Connections between cells are critical for everything from embryonic development to holding the nervous system together. One of the ways that cells keep in contact is through fingerlike projections called neural cell adhesion molecules (NCAMs) that attach to the same molecules on neighboring cells. Exactly how these molecules bind to each other has been the subject of intense study, resulting in two, seemingly contradictory models. One model postulates that the NCAMs overlap just at their ends, as if the cells are touching each other by their fingertips. The other model supposes that the NCAMs overlap much more extensively, as if the cells are holding each others' hands palm to palm.
New research by Deborah Leckband, Ph.D., of the University of Illinois at Urbana-Champaign shows that both models are correct.

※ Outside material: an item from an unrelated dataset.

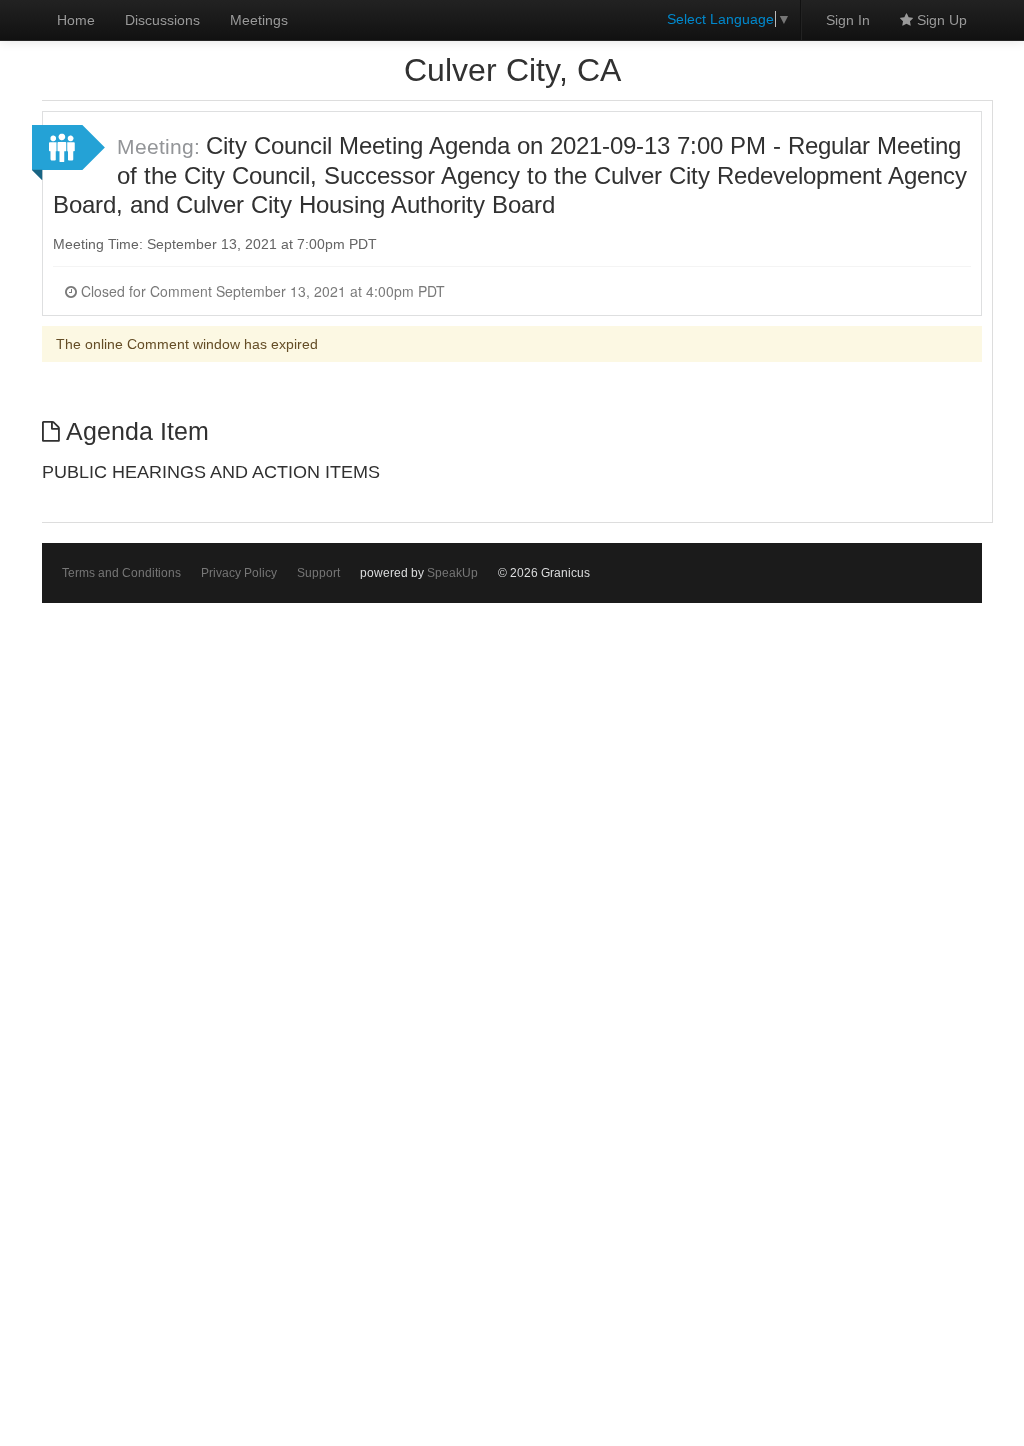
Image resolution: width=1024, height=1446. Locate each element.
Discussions (162, 20)
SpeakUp (452, 573)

Leckband measured the strength of the attachments between cell membranes at various microscopic distances and found that strong attachments occur at two clearly defined lengths, each corresponding to one of the competing models.
In addition to reconciling earlier research findings, Leckband's results offer fresh hints about how NCAMs work. The different bonding arrangements may reflect a two-step process by which cells adhere—as if first touching their fingertips before forming a tighter clasp. Alternatively, having two bonding configurations could allow cells to adjust their proximity to serve different needs. Studying how cells connect to each other not only sheds light on a critical life process, it will also help scientists better understand—and someday perhaps prevent—birth defects and certain cancers.